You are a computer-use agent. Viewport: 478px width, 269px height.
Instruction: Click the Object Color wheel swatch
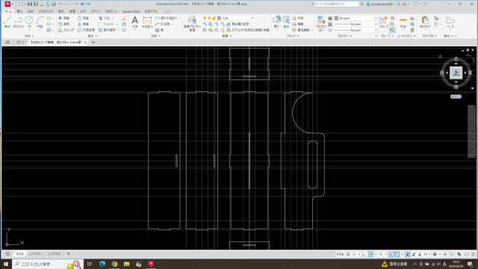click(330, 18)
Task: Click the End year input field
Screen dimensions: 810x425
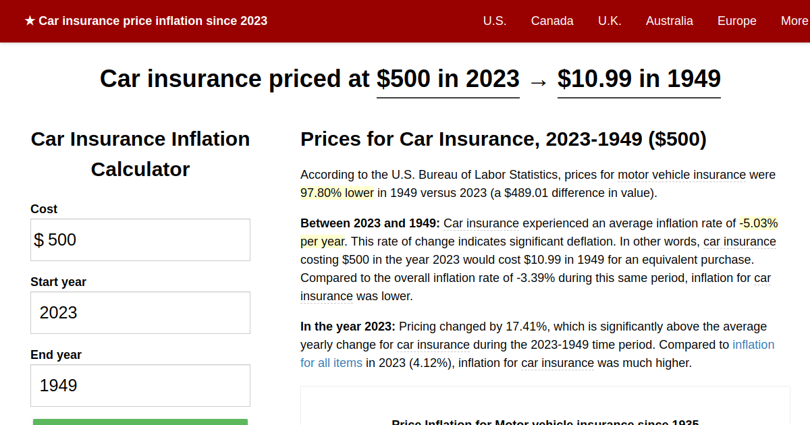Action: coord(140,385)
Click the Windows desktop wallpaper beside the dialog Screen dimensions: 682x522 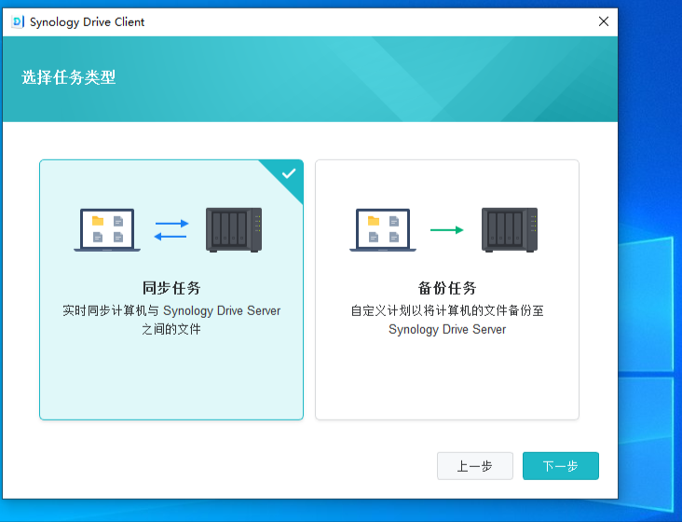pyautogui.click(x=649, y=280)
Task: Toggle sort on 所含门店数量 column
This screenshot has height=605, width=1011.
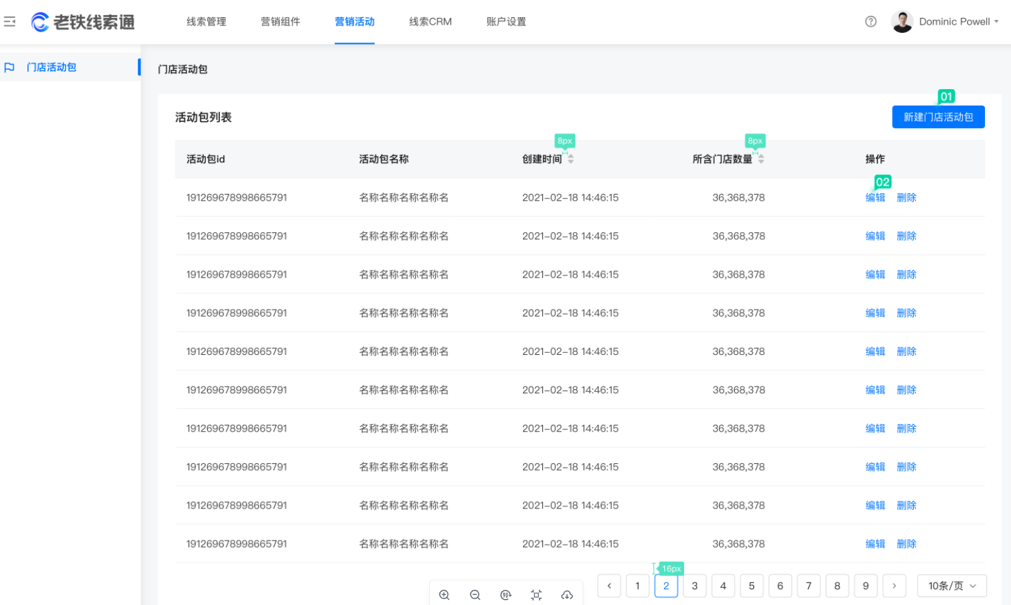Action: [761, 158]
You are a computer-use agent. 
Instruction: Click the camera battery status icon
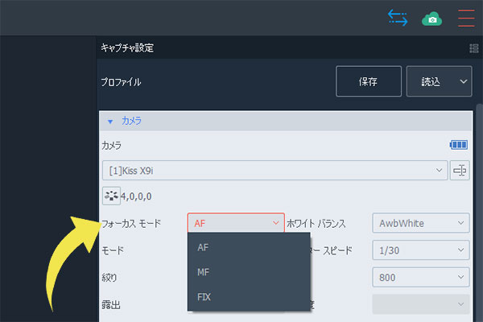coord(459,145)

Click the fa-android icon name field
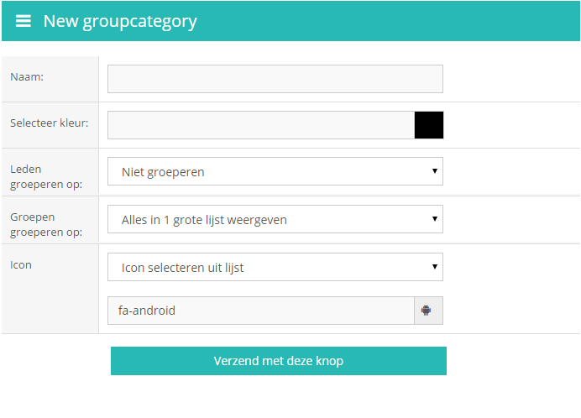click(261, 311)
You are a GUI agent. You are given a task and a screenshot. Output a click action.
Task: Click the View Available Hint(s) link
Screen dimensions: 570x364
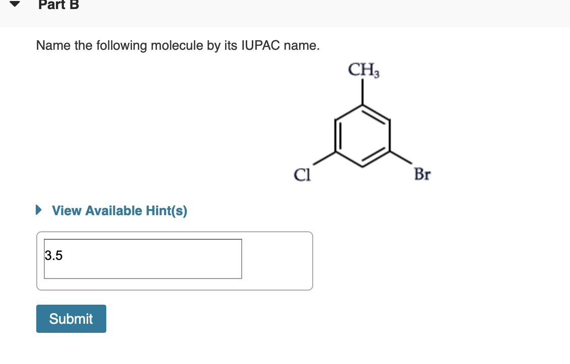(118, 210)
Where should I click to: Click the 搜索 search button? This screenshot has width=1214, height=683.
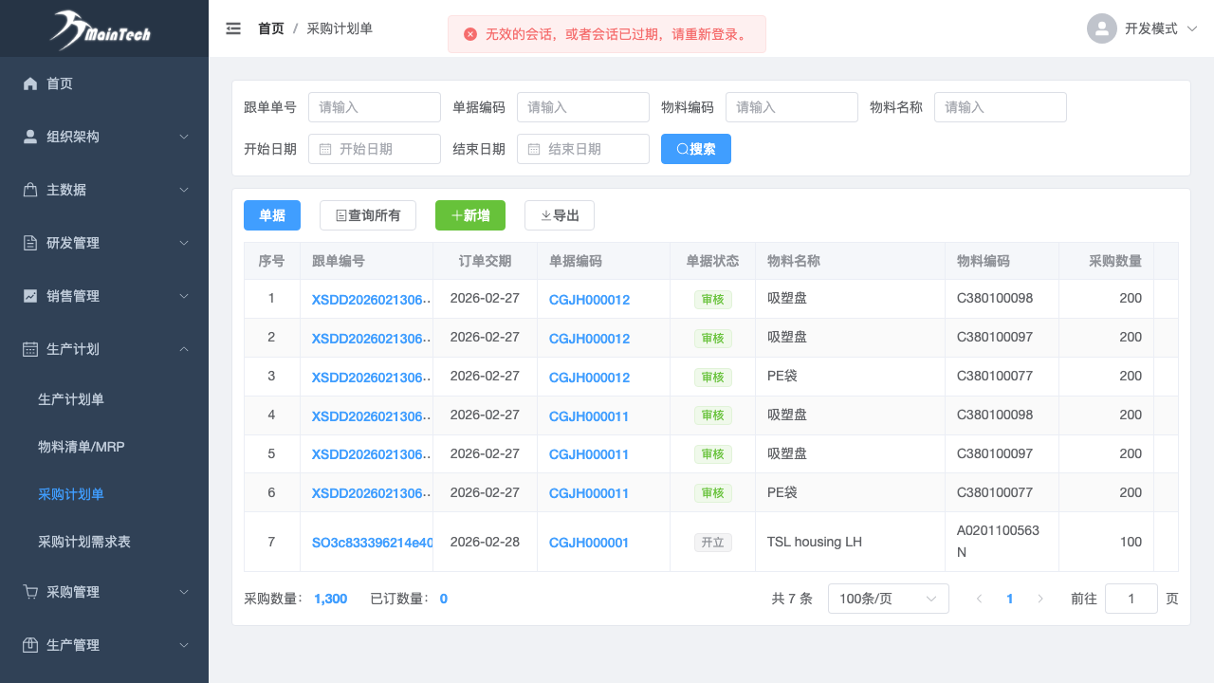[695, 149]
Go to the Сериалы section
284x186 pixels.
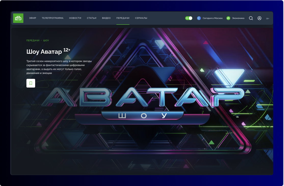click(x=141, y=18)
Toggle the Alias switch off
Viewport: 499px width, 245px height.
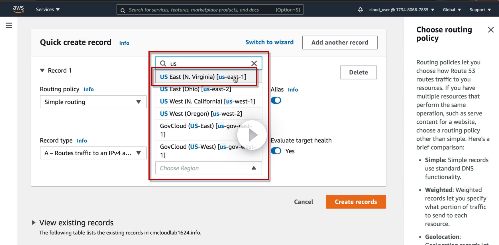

----

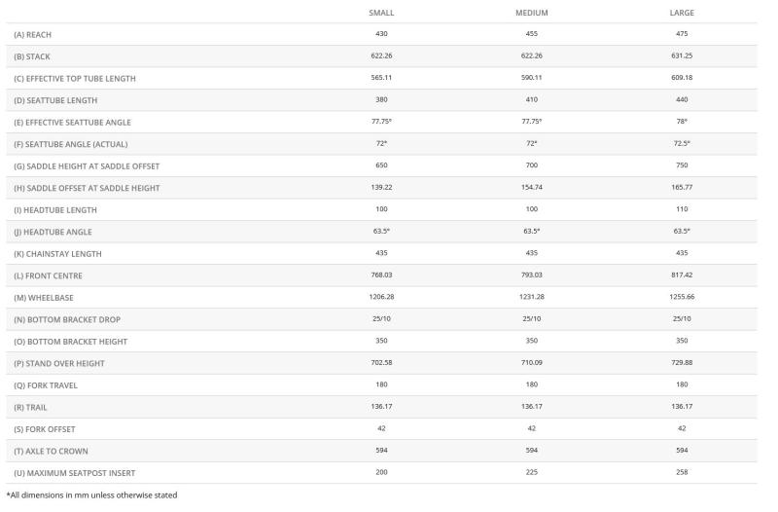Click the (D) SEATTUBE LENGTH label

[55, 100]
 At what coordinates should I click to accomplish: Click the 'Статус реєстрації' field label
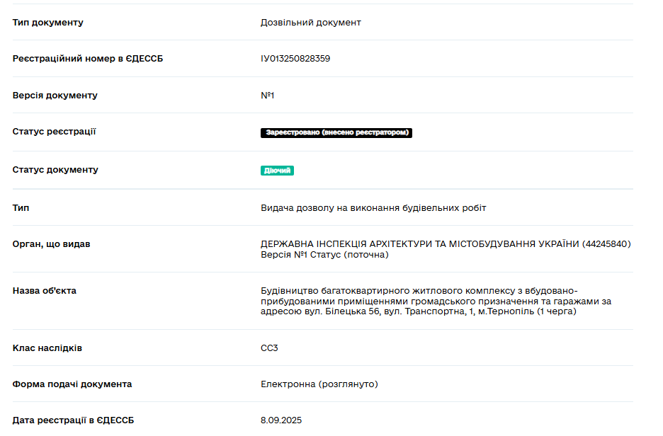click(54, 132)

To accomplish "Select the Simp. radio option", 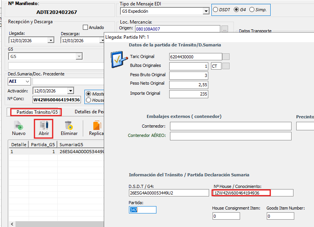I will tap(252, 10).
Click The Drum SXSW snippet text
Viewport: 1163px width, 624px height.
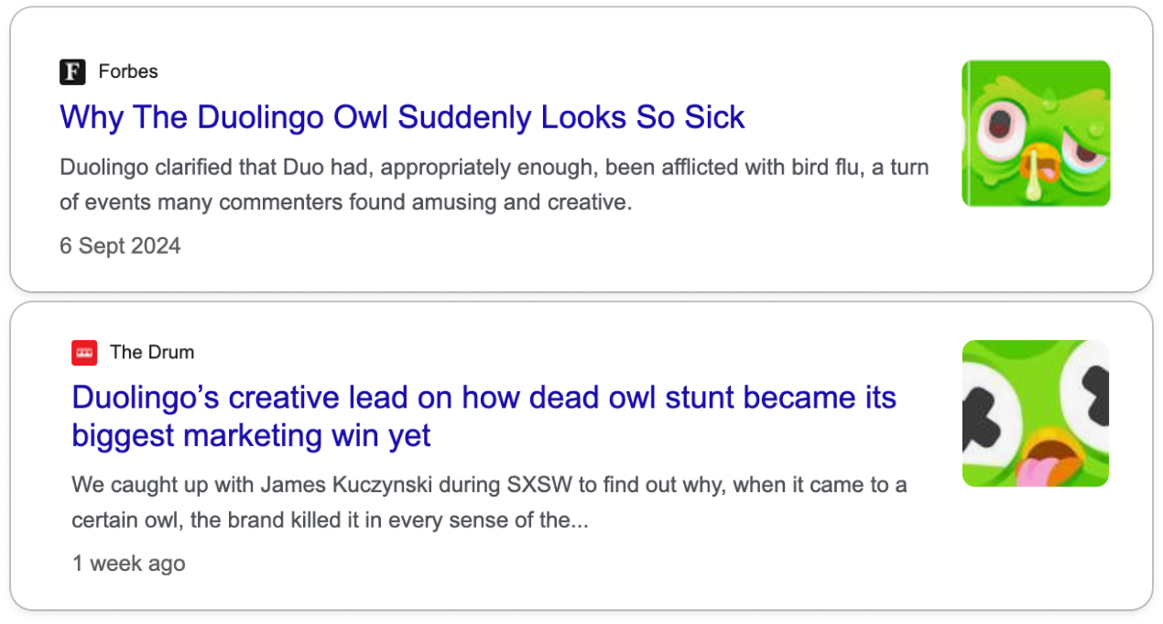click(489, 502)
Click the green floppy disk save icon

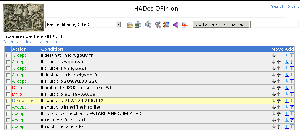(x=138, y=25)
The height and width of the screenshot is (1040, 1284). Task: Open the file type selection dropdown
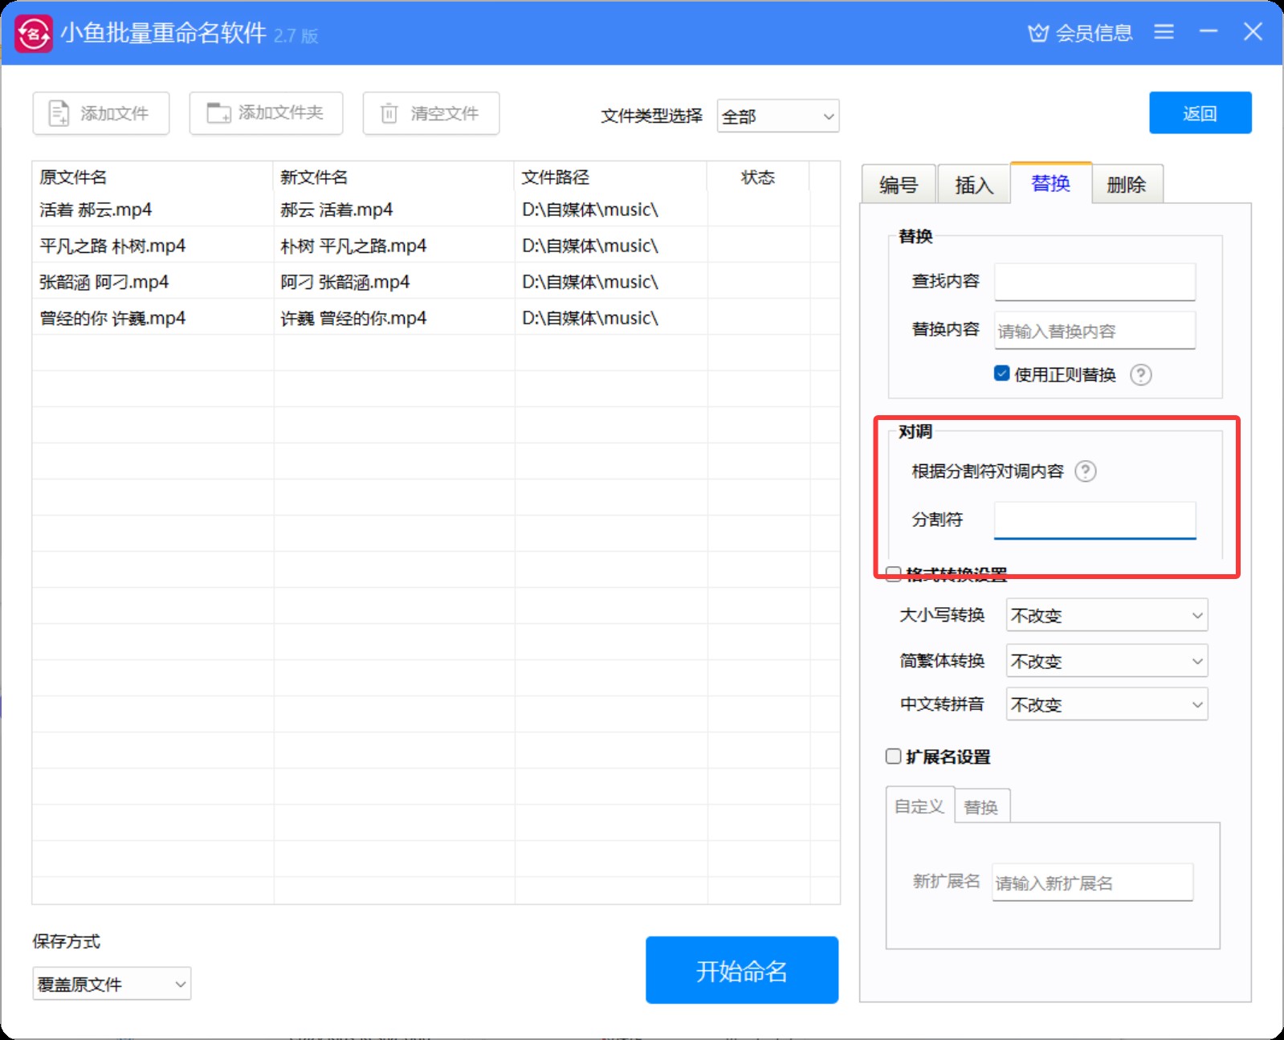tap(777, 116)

----

- _Required work_
Please print the lines above word for word, starting at the one with "Go to the Сериалы section" and ending at the one with "Viewport: 499px width, 245px height.", both included, and without any picture.

- _Your response_
Go to the Сериалы section
284x186 pixels.
click(x=141, y=18)
Toggle the Alias switch off
Viewport: 499px width, 245px height.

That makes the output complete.